Orkney and Shetland Road Trip, Part 4
Shetland has less naval heritage than Orkney, but it still has a substantial amount. During the 17th century, the islands were of vital economic importance – but to the Dutch, not the British. Vast Dutch herring fleets regularly sheltered at Bressay Sound, trading with the local people and contributing to the rise of Lerwick at the expense of the old capital, Scalloway. This caused some tension; in 1625 the authorities attempted to stamp out ‘the manifold adultrie and furnicatioun with women venteris of beir and utheris women evill inclined’. In 1703 the French attacked the Dutch herring fleet, destroying the escorting warship Wolfswinkel and pursuing the herring busses into Bressay Sound, where over 150 of them were burned.
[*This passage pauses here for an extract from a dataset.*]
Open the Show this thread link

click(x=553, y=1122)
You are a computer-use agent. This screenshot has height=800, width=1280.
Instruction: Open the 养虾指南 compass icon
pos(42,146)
The islands were also a port of call for Dutch ships outward bound for, or returning from, the East Indies, especially at times of tension or war with Spain, France or England, when the Channel route became problematic. In 1640 three returning East Indiamen and an escorting warship were attacked in Bressay Sound by ten Spanish warships. Another such ship, the Kennemerland, was wrecked on the Skerries in 1664, and a number of artefacts from her are displayed at Lerwick Museum.
In the summer of 1652, General-at-Sea Robert Blake was ordered to Shetland with a fleet of over eighty ships to intercept the Dutch East India fleet, bound for home ‘north about’ (achteroom) around Scotland. Admiral Tromp went after him, but both fleets were caught in a storm on 25–27 July. Blake and his fleet managed to shelter in Bressay Sound, but the Dutch were battered on a hostile lee shore. After three days of continuous gales Tromp he had only thirty-four ships in company out of a fleet of over 100. Most of the others found some sort of shelter away from the main settlements but six foundered at sea and ten were wrecked. Even so, seven of the nine East Indiamen successfully made it home. To deny Bressay to the Dutch, a fort was ordered to be built at Lerwick during the first Dutch War (1652-4), but it is not known if this was ever completed. In 1665 work began on a more permanent fortification, built by Charles II’s master builder Robert Mylne. Finished in 1667, this was destroyed by the Dutch in 1673. The depredations of French and American privateers led to its rebuilding in 1781, when it was renamed Fort Charlotte, and it is in this form that it still survives, albeit now hemmed on almost all sides by the buildings of the town. It was used as a Royal Naval Reserve headquarters from 1861 to 1910.
Other relics of naval heritage can be found throughout Shetland, although we didn’t have time to investigate any of these in person. During World War I, the navy used the Swarbacks Minn anchorage on the Isle of Vementry as a base for patrols by the 10th Cruiser Squadron; the 6-inch guns of the coastal defence battery erected to protect it are still in situ. Bressay Sound was an important convoy anchorage, and guns were placed at both ends of it. A Royal Naval Air Station was established at Catfirth, operating seaplanes which hunted U-boats in the Atlantic. During World War II, a RN radar station was built on Sumburgh Head to detect U-boats passing between the Atlantic and North Sea via the Fair Isle channel; in 1940, the station provided early warning of a Luftwaffe attempt to bomb the British fleet in Scapa Flow on Orkney. To defend Lerwick, a large new gun battery was erected at Ness of Sound.
We did go to Lerwick Museum, which contains very little of naval relevance (other than a propellor blade from HMS Oceanic, the liner turned auxiliary cruiser wrecked on Foula on 8 September 1914), but that certainly isn’t true of the brand new museum at Scalloway, opened only last summer (it doesn’t usually open in winter, but did so for the holiday following Up Helly Aa in Lerwick). Standing in the shadow of brooding Scalloway Castle, another testament to the ambition and extravagance of Patrick, Earl of Orkney – see previous posts in this series – the museum has an interesting display about the sinking of Oceanic. Above all, though, it devotes a substantial amount of its space to the story of the ‘Shetland bus’, the extraordinary covert operation of World War II which saw fishing craft and, later, submarine chasers of the Royal Norwegian Navy smuggling men, equipment and information into or out of their occupied country. It’s an interesting sign of Shetland’s abiding and powerful connection to Norway, which ruled the islands until 1469, that Lerwick Museum was opened by the Queen of Norway and Scalloway’s by its Prime Minister, Jens Stoltenberg; indeed, the latter apparently generated some controversy in his homeland by choosing to spend its national day last year in Scalloway rather than Norway, but by doing so, he emphasised the debt his country owes to the heroes who operated the ‘Shetland Bus’.